O esperado é cair
Eu fico
bestinha da silva de ver as atletas olímpicas fazerem aqueles exercícios na
trave. Trata-se de um aparelho de competição que se compõe em uma peça de
madeira medindo 5 metros de comprimento por 10 centímetros de largura, elevada
a quase um metro e meio do chão. Pera lá que vou medir a largura do meu pé...
Gente,
o que é isso! Meu pé bate certinho nos 10 centímetros. Ou seja, não sobra nem passa
da largura da trave olímpica. É evidente que eu teria a maior dificuldade, caso
conseguisse, de atravessar uma pinguela que me oferecesse essas dimensões. Avalie
fazer o que essas atletas fazem. Equilibram-se, fazem coreografia, Largam-se da
trave em saltos espetaculares e aterrissam sobre ela de forma mais espetacular
ainda. Já merecem ouro todas por não escapulir daquela altura para o chão. Para
mim é a prova mais desafiadora (e perigosa) da Ginástica Artística.
Porque
o mais previsível é cair.
Em Rondônia,
houve de um tempo, minha equipe montar acampamento à margem de uma lagoa. Para
passar os equipamentos para o outro lado, caminhamos um bom pedaço até alcançar
o acesso pela barragem de cima. Tudo arrumado, na outra margem, o que é que a
turma me apronta... Para evitar a longa caminhada pela barragem, a equipe
simplesmente fez um atalho por dentro da lagoa. Foi no horário de folga. Eu
estava bem no embalo da minha redinha e só via era aquela presepada. Os
pequenos chegando do mato com varas linheiras, forquilhas, envira... Construíram
uma pinguela ligando as duas margens. Outras varas mais leves e finas foram
cortadas para servir de guia e ajudar no equilíbrio. Nos primeiros dias não
encarei. Dois ou três iam comigo pela barragem. O resto, cortava caminho pela
pinguela. Meu medo era que minha bota Topa-tudo não combinasse com aqueles, no
máximo, dez centímetros de contato com a madeira roliça e não me garantisse o
equilíbrio. Logo aprendi o macete, fazia um pé após outro de atravessado e me
apoiava na vara guia para garantir a sustentação.

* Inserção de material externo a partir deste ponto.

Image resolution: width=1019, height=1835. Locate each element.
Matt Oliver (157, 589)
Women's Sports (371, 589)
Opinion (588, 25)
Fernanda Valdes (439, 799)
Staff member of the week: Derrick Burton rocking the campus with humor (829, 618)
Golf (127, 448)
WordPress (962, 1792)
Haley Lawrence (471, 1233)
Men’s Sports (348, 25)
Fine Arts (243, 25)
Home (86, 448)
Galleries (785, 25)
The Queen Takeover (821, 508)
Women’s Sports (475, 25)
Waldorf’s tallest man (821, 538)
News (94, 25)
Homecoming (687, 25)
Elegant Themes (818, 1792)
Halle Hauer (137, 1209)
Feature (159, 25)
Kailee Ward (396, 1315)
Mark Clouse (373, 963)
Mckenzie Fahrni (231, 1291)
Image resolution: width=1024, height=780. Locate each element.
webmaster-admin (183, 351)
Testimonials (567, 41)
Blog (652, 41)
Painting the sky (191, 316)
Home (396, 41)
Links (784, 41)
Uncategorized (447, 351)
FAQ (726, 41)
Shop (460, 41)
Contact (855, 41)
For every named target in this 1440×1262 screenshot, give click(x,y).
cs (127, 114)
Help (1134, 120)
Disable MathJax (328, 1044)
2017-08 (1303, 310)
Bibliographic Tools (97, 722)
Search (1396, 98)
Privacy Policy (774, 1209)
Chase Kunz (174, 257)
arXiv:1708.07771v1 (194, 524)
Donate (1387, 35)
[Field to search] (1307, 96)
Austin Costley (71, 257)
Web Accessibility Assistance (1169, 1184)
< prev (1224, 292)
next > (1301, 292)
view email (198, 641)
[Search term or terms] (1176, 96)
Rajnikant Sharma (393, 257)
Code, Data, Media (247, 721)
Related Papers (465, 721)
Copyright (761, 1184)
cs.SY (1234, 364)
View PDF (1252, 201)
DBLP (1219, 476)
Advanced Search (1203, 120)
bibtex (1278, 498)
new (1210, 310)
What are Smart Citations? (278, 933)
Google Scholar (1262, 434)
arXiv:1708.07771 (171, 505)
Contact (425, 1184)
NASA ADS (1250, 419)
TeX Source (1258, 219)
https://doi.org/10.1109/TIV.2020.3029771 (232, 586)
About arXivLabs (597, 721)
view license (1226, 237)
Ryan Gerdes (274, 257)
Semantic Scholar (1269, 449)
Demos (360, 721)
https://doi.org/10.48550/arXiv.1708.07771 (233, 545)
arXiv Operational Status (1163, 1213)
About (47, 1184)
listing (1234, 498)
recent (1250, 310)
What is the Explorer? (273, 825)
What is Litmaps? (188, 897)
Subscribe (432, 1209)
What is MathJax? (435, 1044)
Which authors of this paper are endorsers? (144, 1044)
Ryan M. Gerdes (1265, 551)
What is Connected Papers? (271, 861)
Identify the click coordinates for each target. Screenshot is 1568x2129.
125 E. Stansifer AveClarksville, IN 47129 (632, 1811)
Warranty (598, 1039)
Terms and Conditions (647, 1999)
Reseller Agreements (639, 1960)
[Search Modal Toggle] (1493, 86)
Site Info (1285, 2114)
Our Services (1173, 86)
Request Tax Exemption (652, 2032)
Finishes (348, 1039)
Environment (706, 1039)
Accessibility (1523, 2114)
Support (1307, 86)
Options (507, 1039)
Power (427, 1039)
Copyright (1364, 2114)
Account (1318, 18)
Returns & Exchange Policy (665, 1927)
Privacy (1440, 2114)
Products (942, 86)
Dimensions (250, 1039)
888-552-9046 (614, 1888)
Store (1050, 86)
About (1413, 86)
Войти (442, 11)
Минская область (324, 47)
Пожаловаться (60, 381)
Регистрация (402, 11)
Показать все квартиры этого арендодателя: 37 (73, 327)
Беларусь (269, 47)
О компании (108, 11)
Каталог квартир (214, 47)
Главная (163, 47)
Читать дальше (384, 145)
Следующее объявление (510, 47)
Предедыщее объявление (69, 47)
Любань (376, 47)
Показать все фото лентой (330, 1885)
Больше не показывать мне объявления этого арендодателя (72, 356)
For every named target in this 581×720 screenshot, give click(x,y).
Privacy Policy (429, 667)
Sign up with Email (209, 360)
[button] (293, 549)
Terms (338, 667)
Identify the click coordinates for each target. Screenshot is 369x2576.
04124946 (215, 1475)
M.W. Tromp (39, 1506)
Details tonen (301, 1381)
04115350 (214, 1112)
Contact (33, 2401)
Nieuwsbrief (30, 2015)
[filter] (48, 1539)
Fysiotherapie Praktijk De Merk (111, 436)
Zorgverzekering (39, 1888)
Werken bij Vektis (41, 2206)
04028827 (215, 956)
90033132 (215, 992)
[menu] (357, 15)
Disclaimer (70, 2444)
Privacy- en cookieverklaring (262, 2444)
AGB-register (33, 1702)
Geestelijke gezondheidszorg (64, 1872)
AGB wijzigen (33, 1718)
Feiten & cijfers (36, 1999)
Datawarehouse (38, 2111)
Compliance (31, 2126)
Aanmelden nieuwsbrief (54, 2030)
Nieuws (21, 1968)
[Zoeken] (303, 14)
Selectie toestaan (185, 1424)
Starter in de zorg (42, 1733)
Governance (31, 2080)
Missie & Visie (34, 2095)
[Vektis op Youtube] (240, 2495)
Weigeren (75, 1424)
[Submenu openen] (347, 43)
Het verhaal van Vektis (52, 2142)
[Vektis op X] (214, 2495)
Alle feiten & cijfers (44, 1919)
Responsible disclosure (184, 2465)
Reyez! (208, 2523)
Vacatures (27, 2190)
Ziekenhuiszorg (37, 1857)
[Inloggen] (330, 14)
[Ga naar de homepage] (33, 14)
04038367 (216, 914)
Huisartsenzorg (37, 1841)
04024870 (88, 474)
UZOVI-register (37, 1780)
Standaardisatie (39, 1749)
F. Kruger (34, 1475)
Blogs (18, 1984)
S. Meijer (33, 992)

Acostumei. Ia e vinha desse
jeito todo dia com a turma e do meio pro fim, nem surtava mais. Tudo corria
como se fosse o mais perfeito e harmônico exercício na trave olímpica.
Até que
me chega um geólogo novato.
Nem
maldei. Falou que queria conhecer as frentes de serviço. Poderia até
acompanhá-lo pelo arrodeio por cima da barragem, mas tão mundiado de confiança
estava nas minhas traquinagens de travessia pela pinguela, que num repente,
ofereci um café, uma água do pote, tomei prumo e o convidei: umbora lá.
Quando
ele sentiu o drama de se apoiar naquela vara tremelicante de apoio, baqueou,
mas logo deu uma de durão. Orientei sobre o pé atravessado e saí na frente. É
bem verdade que um pouco além do meio, havia um trecho tenso. Era onde se
localizava o talvegue, rasgo no vale submerso, onde a água passava com maior
velocidade. A pressão empurrava a vara guia e a gente, até os bons, parava um
instante e concentrava total. Mas foi a conta. Só ouvi foi o tibêi atrás de
mim. A Valença é que o geólogo nadava bem. Era nota 10 no estilo crawl. Tinha
chegado da cidade, estava com a mesma roupa que desceu no aeroporto. Molhou
tudo. A gente que vivia no mato, não contava que aparecesse para atravessar
nossa trave olímpica, um desavisado com carteira porta-cédula no bolso.
Documentos, dinheiro, tíquetes de bagagem guardados de lembrança, um bilhetinho
da namorada que havia ficado em Recife, tudo se desfazendo de encharcado que
estava.
E eu
fico bestinha da silva com a trave olímpica. O esperado é cair.